Stated exercise 1: Repeat the part of the records that opens with the line containing "The height and width of the screenshot is (831, 1456)." and closes with the line containing "will click(1102, 226).", keeping both of those lines.

Selected passage:
Close Reading Guide for Moving Image texts
The close reading of an audiovisual text should precede any serious essay creation, whether written, audio-visual or mixed media.
Since moving image texts are so deeply layered while appearing transparent and moving constantly, it is not possible to annotate the text as you might do with a written text. It is therefore critical to develop various techniques / procedures which will help students get to grips with the linguistic structure and true meaning of the text.
Some key techniques that you may want to employ are as follows:
1. Following the initial viewing, carry out a preliminary Grid Analysis
See the section on Grid Analysis to find out how to do this.
2. Create a beat sheet of the main events in the narrative
This should highlight the key events, surprises and revelations that turn the narrative.
3. Watch the short film several more times
During these viewings make notes about the use of settings, costumes, set design, rhythm, pace, mood and themes. During this phase, you may want to pay particular attention to working out the:
- Genre - Does the narrative have a defined genre? What are the key elements that allow you to point to a specific genre? Factual films have genres too. Most are detective stories, though there are also horror documentaries and personal documentaries that are more character driven like fictional narratives. (That said, students should be aware that academics often define genre in factual films more in terms of how they are made, e.g. Are they a fly-on-the-wall documentary, a polemical documentary, a voice-of-god documentary, a presenter led documentary.)

The data:
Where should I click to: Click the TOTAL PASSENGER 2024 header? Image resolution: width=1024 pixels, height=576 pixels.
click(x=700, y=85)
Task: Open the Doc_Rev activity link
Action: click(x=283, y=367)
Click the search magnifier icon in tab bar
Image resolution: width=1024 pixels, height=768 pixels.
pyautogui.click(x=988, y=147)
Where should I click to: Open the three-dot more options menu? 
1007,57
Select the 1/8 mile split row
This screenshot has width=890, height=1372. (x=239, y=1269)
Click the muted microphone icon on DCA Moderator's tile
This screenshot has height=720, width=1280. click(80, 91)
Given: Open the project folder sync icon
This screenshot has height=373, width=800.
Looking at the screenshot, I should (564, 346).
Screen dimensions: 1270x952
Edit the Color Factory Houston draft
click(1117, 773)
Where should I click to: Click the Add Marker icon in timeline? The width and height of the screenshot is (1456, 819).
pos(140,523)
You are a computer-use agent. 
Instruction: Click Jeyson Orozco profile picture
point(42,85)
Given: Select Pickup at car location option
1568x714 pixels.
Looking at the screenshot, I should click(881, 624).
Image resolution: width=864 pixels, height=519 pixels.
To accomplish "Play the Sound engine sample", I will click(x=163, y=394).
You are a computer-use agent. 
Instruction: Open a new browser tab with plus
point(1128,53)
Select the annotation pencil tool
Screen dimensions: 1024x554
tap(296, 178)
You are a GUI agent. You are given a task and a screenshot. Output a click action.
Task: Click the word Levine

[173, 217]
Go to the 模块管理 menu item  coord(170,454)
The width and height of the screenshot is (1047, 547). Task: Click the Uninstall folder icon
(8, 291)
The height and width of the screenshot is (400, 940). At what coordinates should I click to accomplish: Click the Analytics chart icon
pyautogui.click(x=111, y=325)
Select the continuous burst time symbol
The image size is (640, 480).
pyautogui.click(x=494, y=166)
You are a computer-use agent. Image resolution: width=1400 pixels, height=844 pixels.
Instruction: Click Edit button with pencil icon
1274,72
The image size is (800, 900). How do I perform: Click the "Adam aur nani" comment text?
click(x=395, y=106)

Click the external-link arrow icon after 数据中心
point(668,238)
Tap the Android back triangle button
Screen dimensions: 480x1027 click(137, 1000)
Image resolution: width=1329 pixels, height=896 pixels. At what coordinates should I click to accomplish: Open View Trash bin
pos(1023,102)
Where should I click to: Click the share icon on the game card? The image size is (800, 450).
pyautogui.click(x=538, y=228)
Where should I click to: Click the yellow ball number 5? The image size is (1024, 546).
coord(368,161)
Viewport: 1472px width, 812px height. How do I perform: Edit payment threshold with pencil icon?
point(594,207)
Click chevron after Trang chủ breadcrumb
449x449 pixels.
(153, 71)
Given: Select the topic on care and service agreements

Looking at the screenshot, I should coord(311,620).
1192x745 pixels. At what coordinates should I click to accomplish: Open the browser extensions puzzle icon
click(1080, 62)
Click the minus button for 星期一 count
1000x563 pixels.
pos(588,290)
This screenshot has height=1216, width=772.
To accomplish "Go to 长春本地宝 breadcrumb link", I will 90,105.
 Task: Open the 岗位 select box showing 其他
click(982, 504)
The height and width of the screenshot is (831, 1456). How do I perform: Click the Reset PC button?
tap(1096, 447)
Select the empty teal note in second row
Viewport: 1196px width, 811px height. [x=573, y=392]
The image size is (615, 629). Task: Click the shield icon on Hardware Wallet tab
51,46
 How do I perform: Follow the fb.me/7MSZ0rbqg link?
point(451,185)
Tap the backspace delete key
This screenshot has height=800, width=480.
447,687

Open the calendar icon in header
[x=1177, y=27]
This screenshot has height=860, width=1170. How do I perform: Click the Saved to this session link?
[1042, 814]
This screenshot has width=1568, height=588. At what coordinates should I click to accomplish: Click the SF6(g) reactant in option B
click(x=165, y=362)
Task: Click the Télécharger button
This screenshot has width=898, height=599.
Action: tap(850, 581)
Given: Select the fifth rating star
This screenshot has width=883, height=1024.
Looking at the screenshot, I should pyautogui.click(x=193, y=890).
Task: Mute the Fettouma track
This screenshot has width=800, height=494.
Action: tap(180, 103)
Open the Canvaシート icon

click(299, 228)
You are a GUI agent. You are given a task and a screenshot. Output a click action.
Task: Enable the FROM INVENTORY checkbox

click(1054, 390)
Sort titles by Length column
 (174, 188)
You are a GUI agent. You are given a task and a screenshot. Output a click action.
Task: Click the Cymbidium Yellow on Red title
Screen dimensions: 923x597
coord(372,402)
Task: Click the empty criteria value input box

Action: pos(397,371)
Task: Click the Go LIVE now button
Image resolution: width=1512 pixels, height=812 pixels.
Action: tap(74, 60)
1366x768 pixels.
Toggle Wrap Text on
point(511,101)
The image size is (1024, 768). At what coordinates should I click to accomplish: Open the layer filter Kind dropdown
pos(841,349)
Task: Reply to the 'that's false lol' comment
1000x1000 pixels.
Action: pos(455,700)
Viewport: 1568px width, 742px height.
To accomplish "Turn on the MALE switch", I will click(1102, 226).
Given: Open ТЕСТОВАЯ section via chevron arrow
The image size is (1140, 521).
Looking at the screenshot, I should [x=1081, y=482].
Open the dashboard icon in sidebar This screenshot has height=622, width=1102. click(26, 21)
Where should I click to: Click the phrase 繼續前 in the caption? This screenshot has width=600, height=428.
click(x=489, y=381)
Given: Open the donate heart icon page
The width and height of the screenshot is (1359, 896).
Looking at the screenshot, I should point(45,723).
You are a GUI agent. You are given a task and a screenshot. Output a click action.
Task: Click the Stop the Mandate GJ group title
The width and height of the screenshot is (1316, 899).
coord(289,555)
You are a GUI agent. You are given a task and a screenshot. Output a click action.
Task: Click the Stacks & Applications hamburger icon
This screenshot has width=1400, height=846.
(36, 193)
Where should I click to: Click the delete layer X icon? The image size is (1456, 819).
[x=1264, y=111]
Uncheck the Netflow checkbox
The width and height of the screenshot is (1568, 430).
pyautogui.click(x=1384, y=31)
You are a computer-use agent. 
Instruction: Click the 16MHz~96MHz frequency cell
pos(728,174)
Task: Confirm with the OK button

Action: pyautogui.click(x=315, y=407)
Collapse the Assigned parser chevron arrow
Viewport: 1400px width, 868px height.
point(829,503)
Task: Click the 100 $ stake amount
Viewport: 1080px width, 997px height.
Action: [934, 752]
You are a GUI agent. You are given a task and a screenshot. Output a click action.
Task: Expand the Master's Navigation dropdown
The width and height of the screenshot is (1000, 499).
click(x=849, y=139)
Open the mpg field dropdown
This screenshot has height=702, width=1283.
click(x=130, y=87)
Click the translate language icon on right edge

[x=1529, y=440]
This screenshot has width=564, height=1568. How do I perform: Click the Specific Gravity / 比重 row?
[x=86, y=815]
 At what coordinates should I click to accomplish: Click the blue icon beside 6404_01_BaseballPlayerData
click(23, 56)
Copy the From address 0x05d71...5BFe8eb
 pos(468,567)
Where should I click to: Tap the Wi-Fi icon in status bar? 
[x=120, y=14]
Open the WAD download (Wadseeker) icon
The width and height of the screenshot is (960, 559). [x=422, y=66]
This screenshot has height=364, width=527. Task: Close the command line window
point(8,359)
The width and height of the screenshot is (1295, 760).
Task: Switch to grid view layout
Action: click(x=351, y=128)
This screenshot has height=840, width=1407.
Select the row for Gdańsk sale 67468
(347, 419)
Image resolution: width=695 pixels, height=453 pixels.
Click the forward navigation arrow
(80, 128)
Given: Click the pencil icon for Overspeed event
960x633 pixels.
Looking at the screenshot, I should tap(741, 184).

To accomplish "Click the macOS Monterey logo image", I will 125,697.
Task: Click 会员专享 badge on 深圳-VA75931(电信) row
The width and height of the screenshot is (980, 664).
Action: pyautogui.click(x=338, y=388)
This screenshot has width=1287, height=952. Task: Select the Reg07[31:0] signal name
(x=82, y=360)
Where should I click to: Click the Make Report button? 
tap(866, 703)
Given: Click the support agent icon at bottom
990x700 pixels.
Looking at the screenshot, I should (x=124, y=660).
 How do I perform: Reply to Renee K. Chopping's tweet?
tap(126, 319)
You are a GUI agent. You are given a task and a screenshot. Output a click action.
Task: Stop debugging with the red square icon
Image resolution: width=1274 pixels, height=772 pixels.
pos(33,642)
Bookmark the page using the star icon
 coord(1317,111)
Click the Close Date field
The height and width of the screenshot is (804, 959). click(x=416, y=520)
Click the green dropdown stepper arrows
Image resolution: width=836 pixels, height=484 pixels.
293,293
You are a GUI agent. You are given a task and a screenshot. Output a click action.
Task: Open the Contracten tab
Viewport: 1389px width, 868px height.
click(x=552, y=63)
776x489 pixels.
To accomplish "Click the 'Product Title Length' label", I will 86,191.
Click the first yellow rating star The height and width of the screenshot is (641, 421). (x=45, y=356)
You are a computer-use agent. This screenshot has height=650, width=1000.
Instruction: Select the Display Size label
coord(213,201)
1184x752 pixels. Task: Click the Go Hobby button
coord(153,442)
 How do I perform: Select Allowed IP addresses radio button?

Stated exercise 2: Using the close reading guide, mark each statement yes or no, and quote the words from the guide that decide it: (a) Moving image texts can be annotated the same way as written texts. (b) A beat sheet should highlight the key events, surprises and revelations in the narrative. (c) Most factual films are detective stories.

Task output 1:
The height and width of the screenshot is (831, 1456). How do I perform: Click the Reset PC button?
tap(1096, 447)
Select the empty teal note in second row
Viewport: 1196px width, 811px height. [x=573, y=392]
The image size is (615, 629). Task: Click the shield icon on Hardware Wallet tab
51,46
 How do I perform: Follow the fb.me/7MSZ0rbqg link?
point(451,185)
Tap the backspace delete key
This screenshot has height=800, width=480.
447,687

Open the calendar icon in header
[x=1177, y=27]
This screenshot has height=860, width=1170. How do I perform: Click the Saved to this session link?
[1042, 814]
This screenshot has width=1568, height=588. At what coordinates should I click to accomplish: Click the SF6(g) reactant in option B
click(x=165, y=362)
Task: Click the Télécharger button
This screenshot has width=898, height=599.
Action: tap(850, 581)
Given: Select the fifth rating star
This screenshot has width=883, height=1024.
Looking at the screenshot, I should pyautogui.click(x=193, y=890).
Task: Mute the Fettouma track
This screenshot has width=800, height=494.
Action: tap(180, 103)
Open the Canvaシート icon

click(299, 228)
You are a GUI agent. You are given a task and a screenshot. Output a click action.
Task: Enable the FROM INVENTORY checkbox

click(1054, 390)
Sort titles by Length column
 (174, 188)
You are a GUI agent. You are given a task and a screenshot. Output a click action.
Task: Click the Cymbidium Yellow on Red title
Screen dimensions: 923x597
coord(372,402)
Task: Click the empty criteria value input box

Action: pos(397,371)
Task: Click the Go LIVE now button
Image resolution: width=1512 pixels, height=812 pixels.
Action: tap(74, 60)
1366x768 pixels.
Toggle Wrap Text on
point(511,101)
The image size is (1024, 768). At what coordinates should I click to accomplish: Open the layer filter Kind dropdown
pos(841,349)
Task: Reply to the 'that's false lol' comment
1000x1000 pixels.
Action: pos(455,700)
Viewport: 1568px width, 742px height.
To accomplish "Turn on the MALE switch", I will click(1102, 226).

Task output 2:
(a) No: "it is not possible to annotate the text as you might do with a written text"
(b) Yes: "This should highlight the key events, surprises and revelations that turn the narrative."
(c) Yes: "Most are detective stories"